TCP      |       219


Combination :100   Tuple Number:100
Request Type:ADD
Firewall Type:JP
Firewall Policy Name :STI-CEP31

Rule Type: ALLOW

Requested Values:

Policy Name Suffix: 

Source IP: GRN

Source Groups:
10.151.2.0/24
10.151.1.0/24

Destination IP: Untrusted 
Destination Group:
169.176.38.0/24
154.154.55.222
154.25.55.61
148.55.465.651

Application(s):
Application Group:

Service Mode:Use Protocol/Ports
Service Group:

Protocol/Ports:

TCP      |       210

I am trying to create a python code that will consider each line starting with Combination as one block, For eg: There are three blocks in this text file (One starting with Combination :3, One starting with Combination: 5, and one starting with Combination: 100).

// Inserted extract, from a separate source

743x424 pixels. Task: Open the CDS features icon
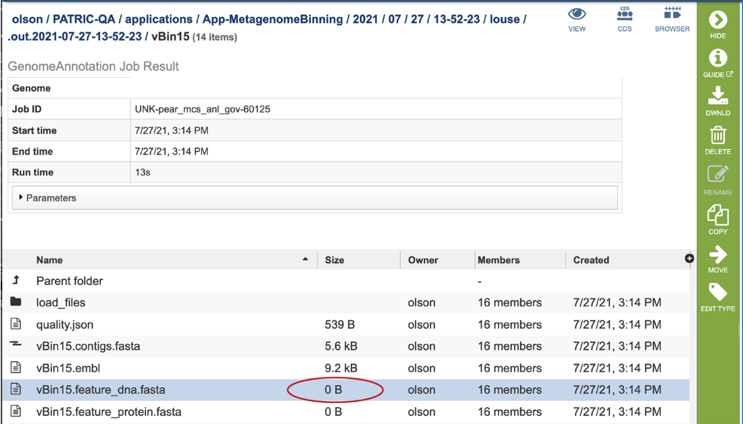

Search through each block for the IP provided by the user (Script should be able to accept or find partial matches from the file as well, for eg: if the input is 169.176.39.0 and there is an entry with 169.176.39.0/24, it should consider that as a match. As long as the basic IP provided matches the input, the subnets shouldn't be relevant)

If there is an entry found (For eg: in blocks starting with 3 and 5 there is an entry for 169.176.39.0 in the Destination Group section), then print the values of Source Groups IPs, Destination Group: IPs, and Ports. The code I have is hard coded to print the exact lines after Source Group IPs, Destination Group: IPs, and Ports but not print them as values of the respective headings (Destination Group, Source group: Ports). Maybe creating a dictionary pair with Keys as the Combination, Tuple Number, Source Groups, Destination Group: and Protocol/Ports with values being listed under each of these headings or Keys.

For eg: from the file above st.txt When I execute the file and request for the input of the IP address and I enter 169.176.39.0 The script should start the search for the matches, in this scenario the match is found in Combination: 3 Tuple Number: 3 block and Combination :5 Tuple Number:16 block. The script should print the values from the file in this format or save the output in a different file called output.txt and should have things in the following format

Output Expected

File Name: st.txt
Combination Number: 3
Tuple Number: 3

Source Groups:
10.151.2.0/24
10.151.1.0/24

Destination Groups:
169.176.39.0/24
169.176.38.0/24


Ports: 21099

Combination:5   
Tuple Number:16

Source Groups: 
10.151.2.0/24 
10.151.1.0/24 

Destination Group: 
169.176.38.0/24
154.154.55.222
154.25.55.61
148.55.465.651 

Ports: 219

Scan the directory for all text files (All text files will be in the same format as pasted above in this example with the same level of indentations) and print the output in a similar format with File name Changed at the start for each file in the output.txt

Code I have which works when scanning one file and gives results in hard-coded form

import os

filename = input("Please provide the name of the file: ")
ip_search = input("Please provide the IP:")
blocks = []
attributes = ("Source Groups:", "Destination Group", "Protocol/Ports")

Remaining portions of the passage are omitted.